=== Aim ===
Lay out the lines of the listing as a numbered list, starting at the line containing "Where should I click to: Open Executor" and ending at the line containing "pos(274,348)", both included. Omit any blank lines.

Start of Data to process

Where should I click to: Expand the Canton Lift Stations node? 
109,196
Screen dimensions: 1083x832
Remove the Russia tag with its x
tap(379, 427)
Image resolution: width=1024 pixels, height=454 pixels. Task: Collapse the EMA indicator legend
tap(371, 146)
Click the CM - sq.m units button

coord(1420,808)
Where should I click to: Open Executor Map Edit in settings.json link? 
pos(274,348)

End of Data to process
Start of Data to process

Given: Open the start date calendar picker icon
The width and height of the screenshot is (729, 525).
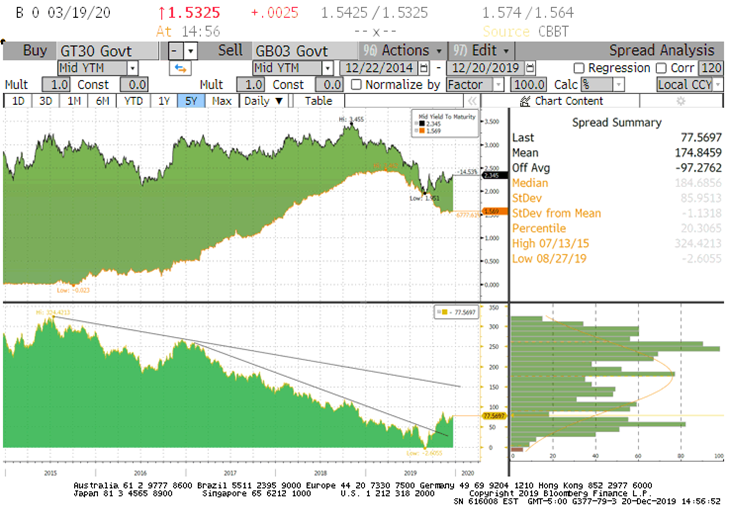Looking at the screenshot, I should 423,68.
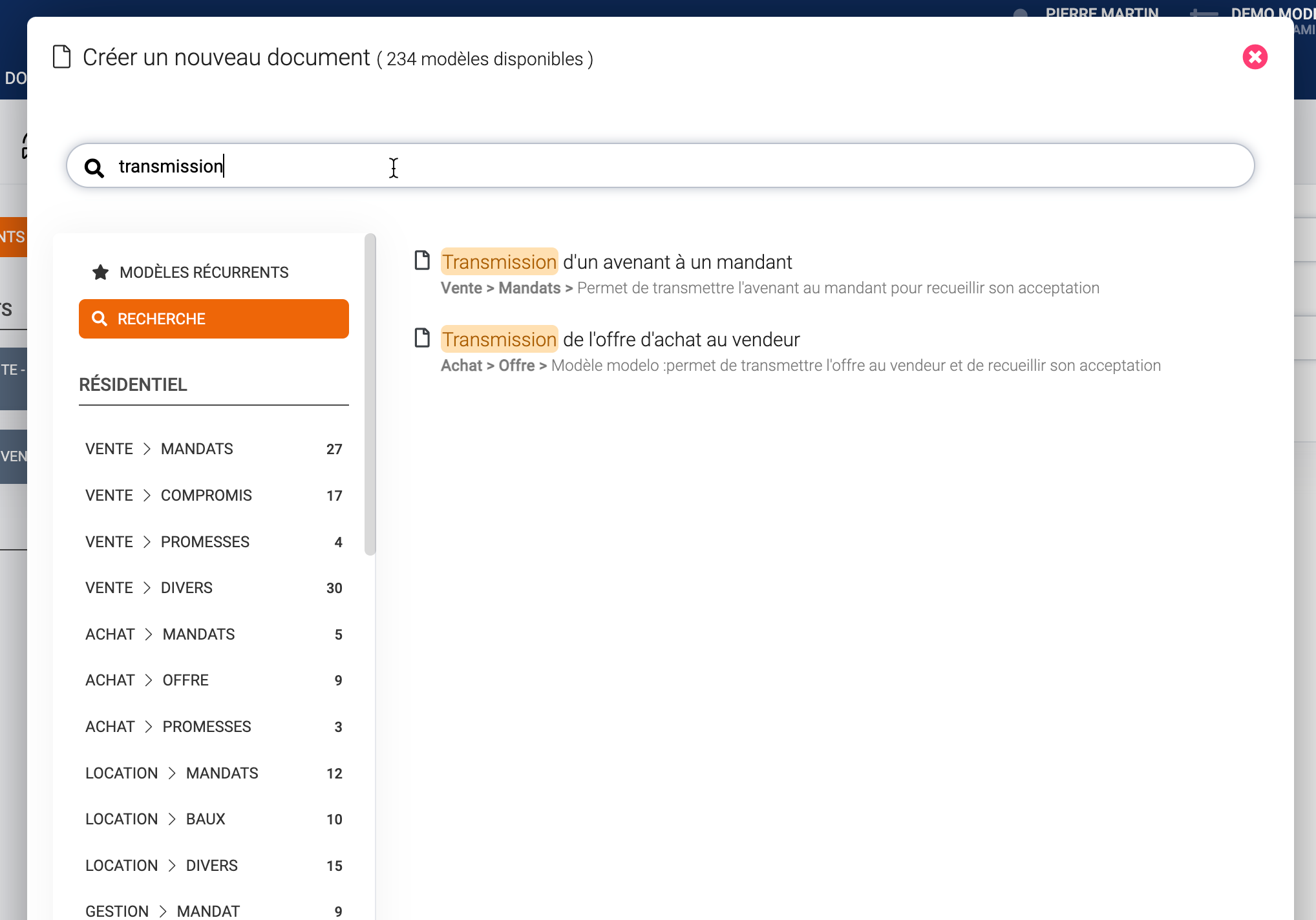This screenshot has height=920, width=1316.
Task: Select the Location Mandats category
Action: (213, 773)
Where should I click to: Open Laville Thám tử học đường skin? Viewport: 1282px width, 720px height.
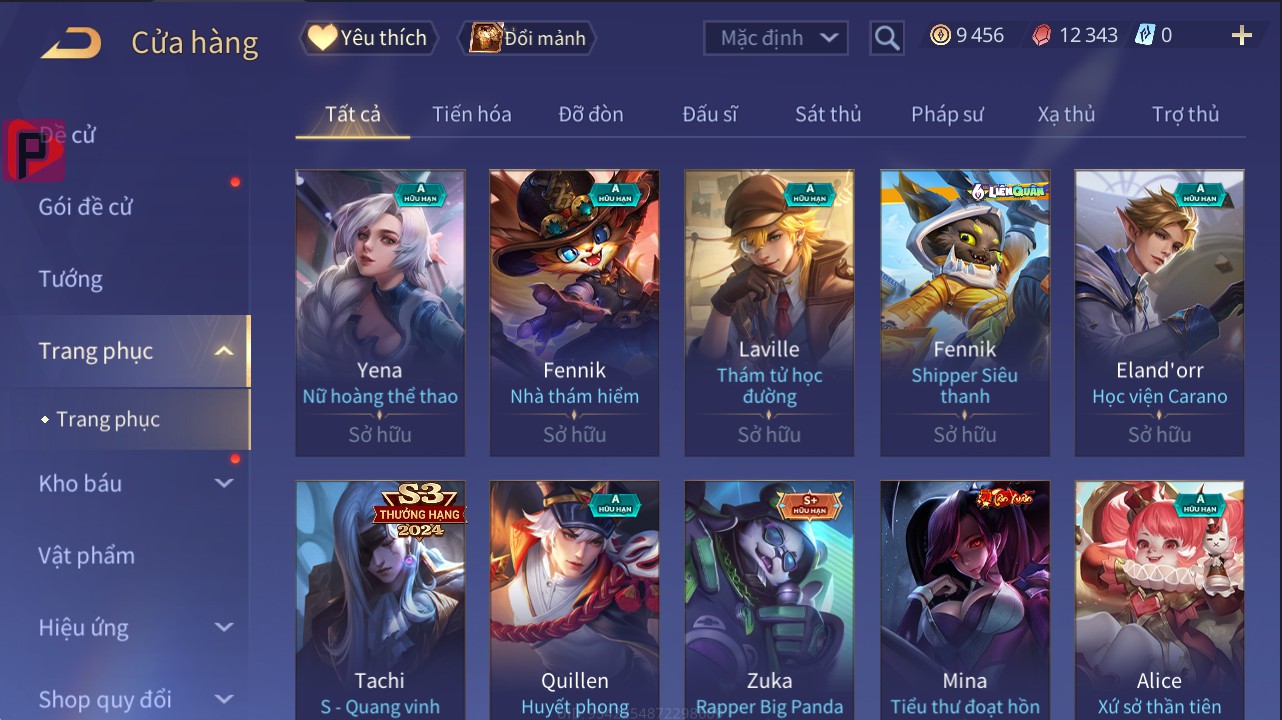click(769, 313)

End of Data to process

=== The result ===
1. Where should I click to: Open Executor Map Edit in settings.json link? 
2. pos(274,348)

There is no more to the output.